Thirteen (2014) Quotes

He kisses her once on each cheek. “Until next week, Mamie.”
She listens until his footsteps fade. Until all she can hear are the sighs of cars and the rumble of trains and the sounds of everyone hurrying through the cold.

Related Characters: Michel (speaker), Marie-Laure LeBlanc
Page Number: 530
Explanation and Analysis:

In the final scene of the novel, Marie-Laure, now an old woman, meets with her beloved grandson, Michel, and they spend the day together in Paris. Eventually, Michel says goodbye to his grandmother and walks away into the distance. Because Marie-Laure is blind, she listens carefully until she can't hear him any longer.

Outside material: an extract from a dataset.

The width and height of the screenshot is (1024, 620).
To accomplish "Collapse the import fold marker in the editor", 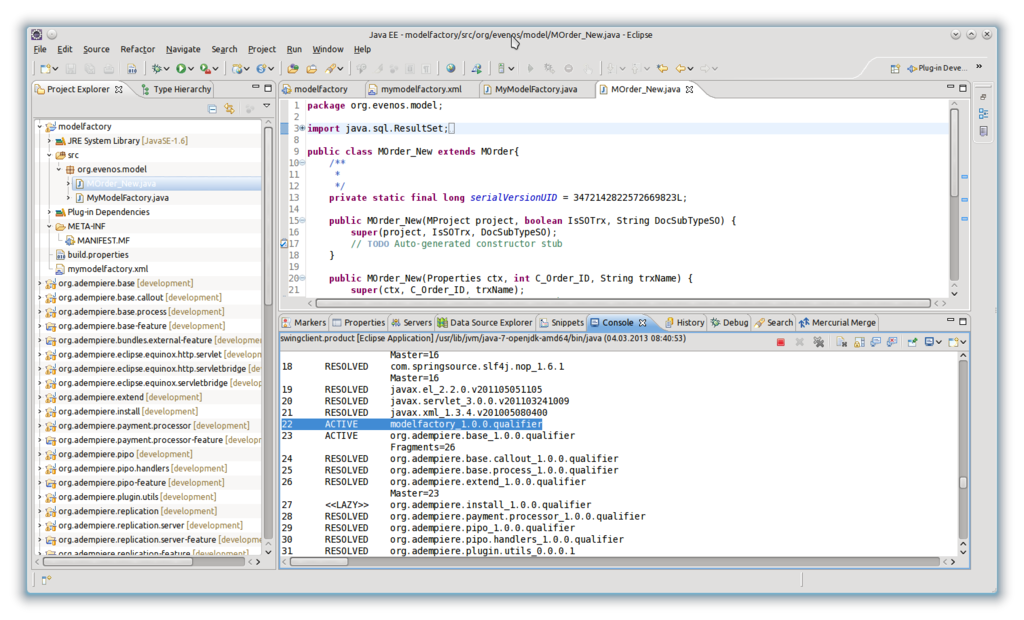I will [x=302, y=128].
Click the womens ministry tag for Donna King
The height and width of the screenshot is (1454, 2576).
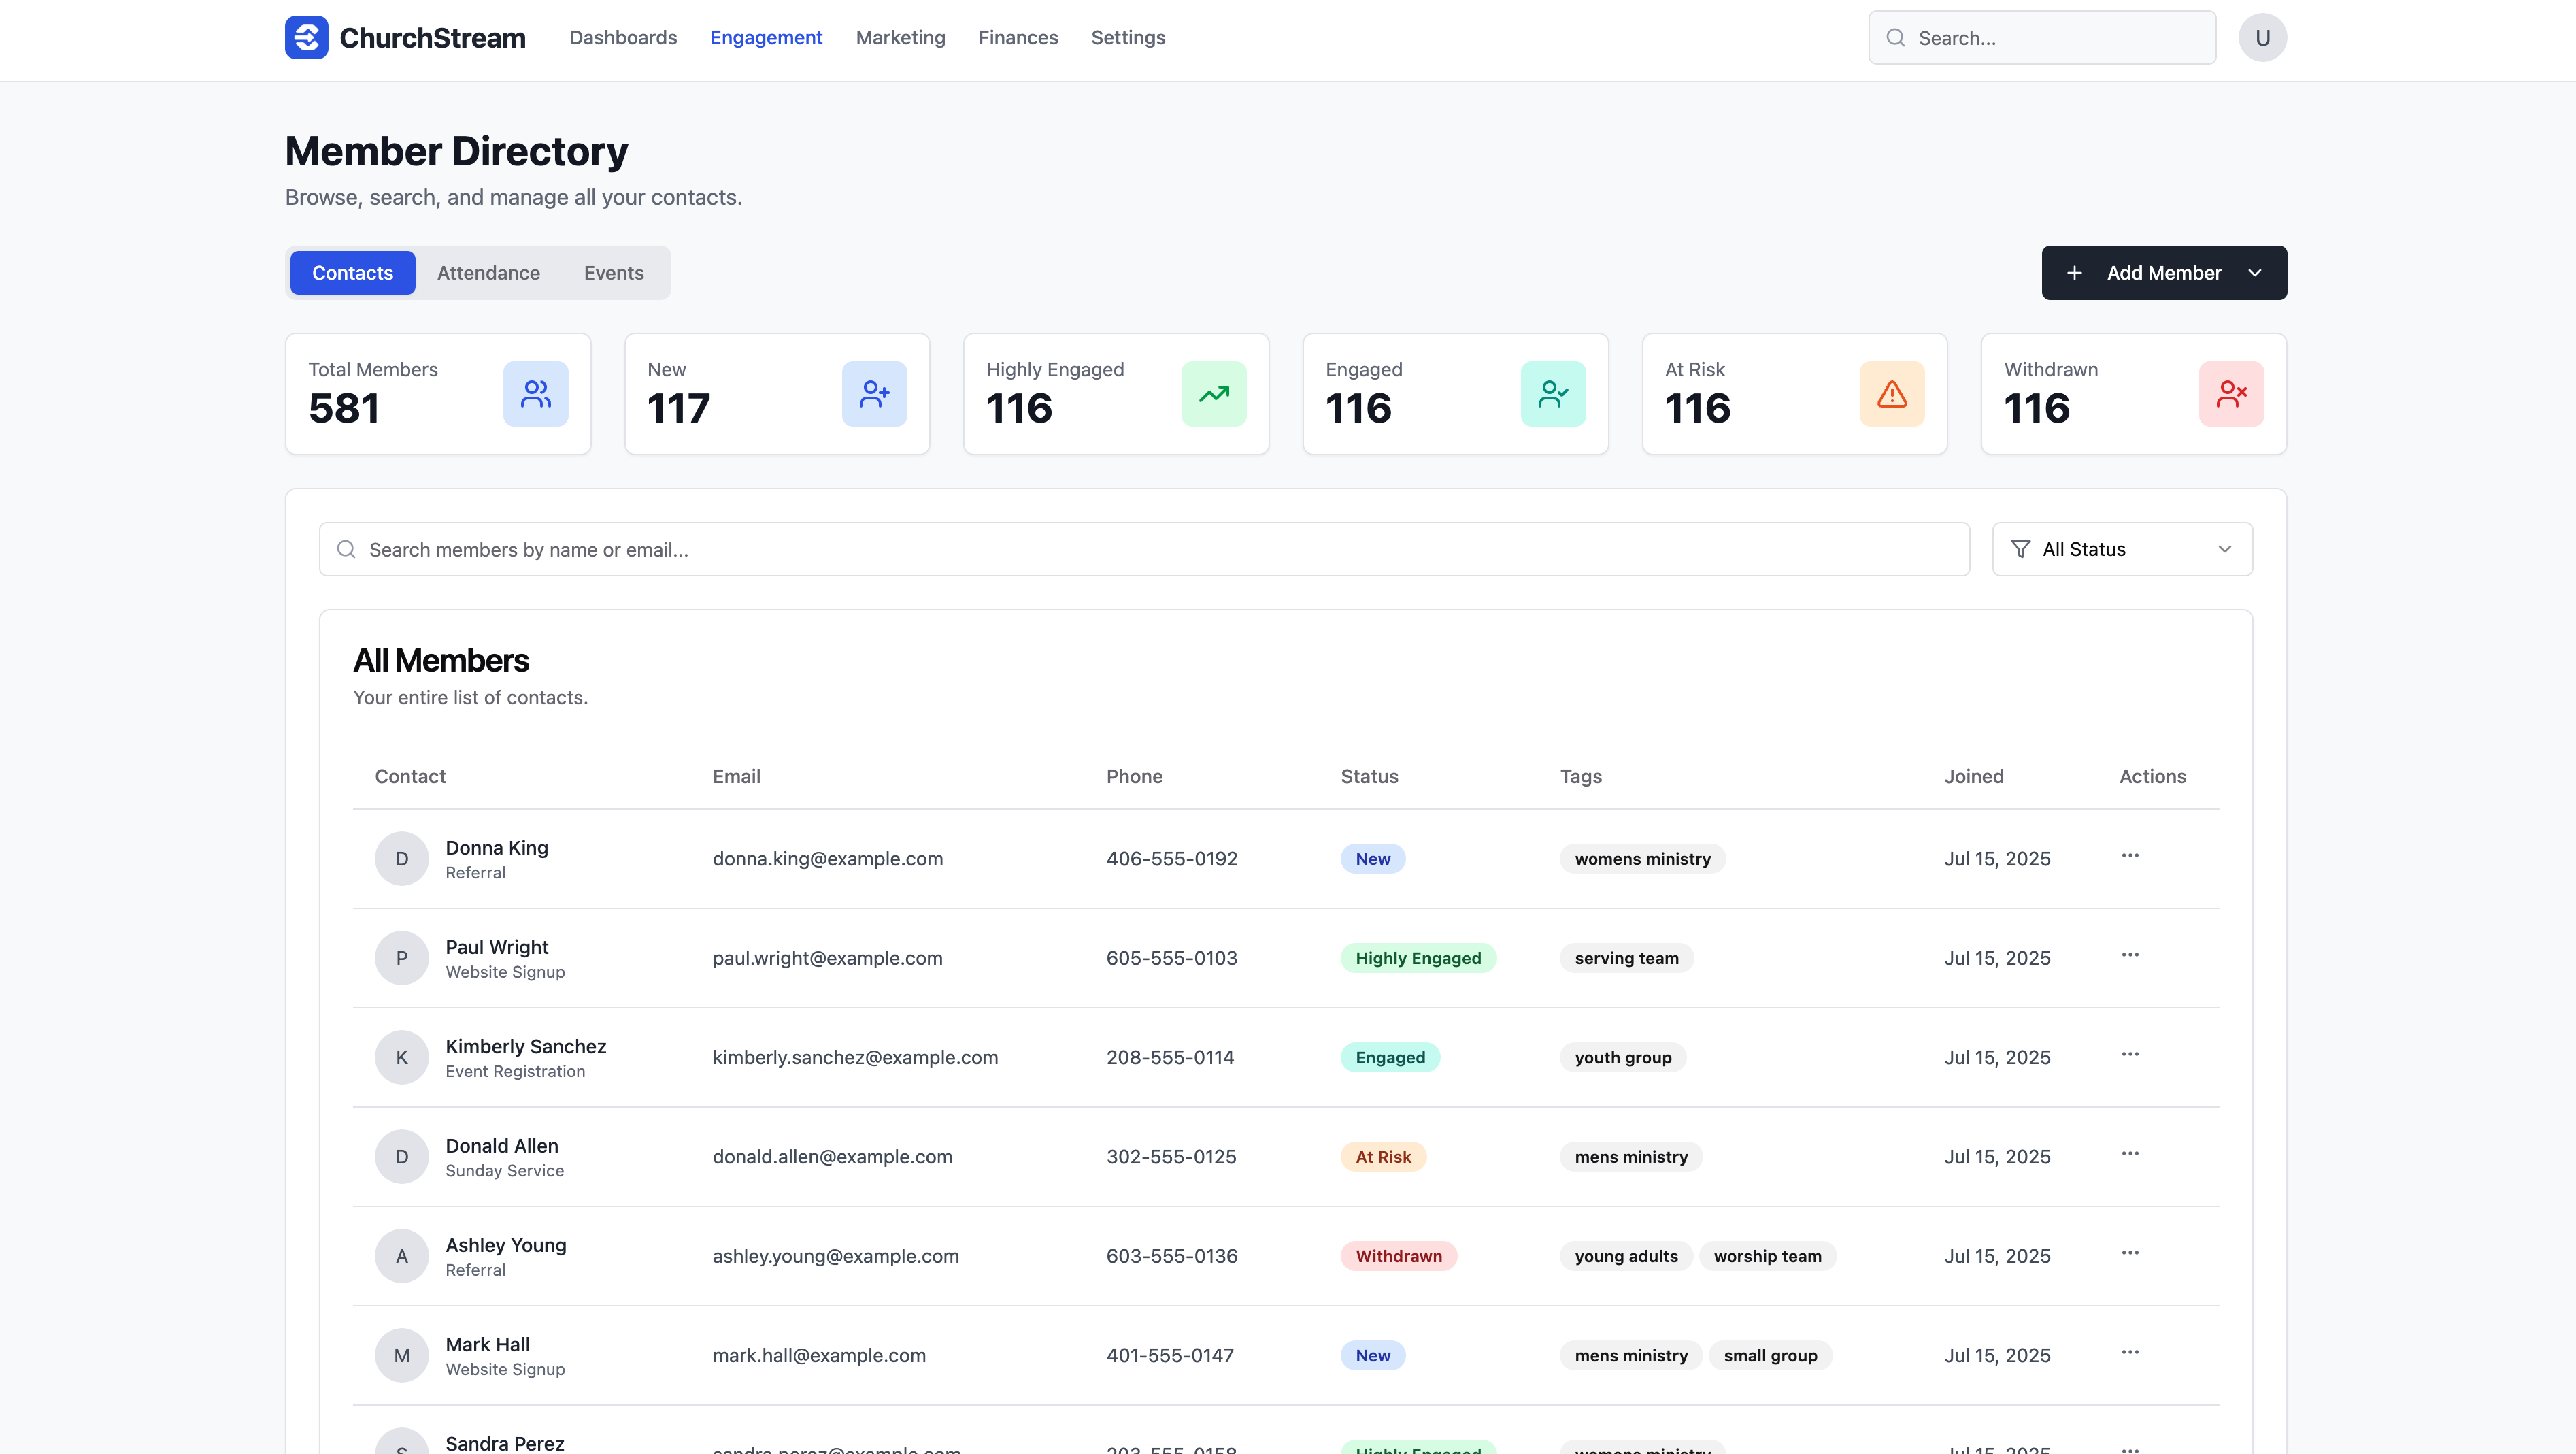pos(1642,859)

It's important to note that the novel ends with a scene of interpersonal disconnection and connection. After a few moments, Marie-Laure can no longer sense her beloved grandson at all. And yet her memories of her grandson--and the certainty that she'll see him again soon--live on even after he's far away from her. Marie-Laure is both close and far away from Michel.

By pairing connection and disconnection, the novel ends on a note of ambiguity. Many of the relationships between characters in the novel have "faded away," like the noise of Michel's footsteps fading into the distance. And yet the characters' memories of these relationships have remained strong: Marie-Laure continues to remember her father; Jutta remembers Werner, etc. Perhaps Doerr's point is that while human beings will always be distanced from one another, thanks to war, tragedy, and the basic unpredictability of life, they will also always be close to one another, so long as they have their memories and the methods of communication and connection.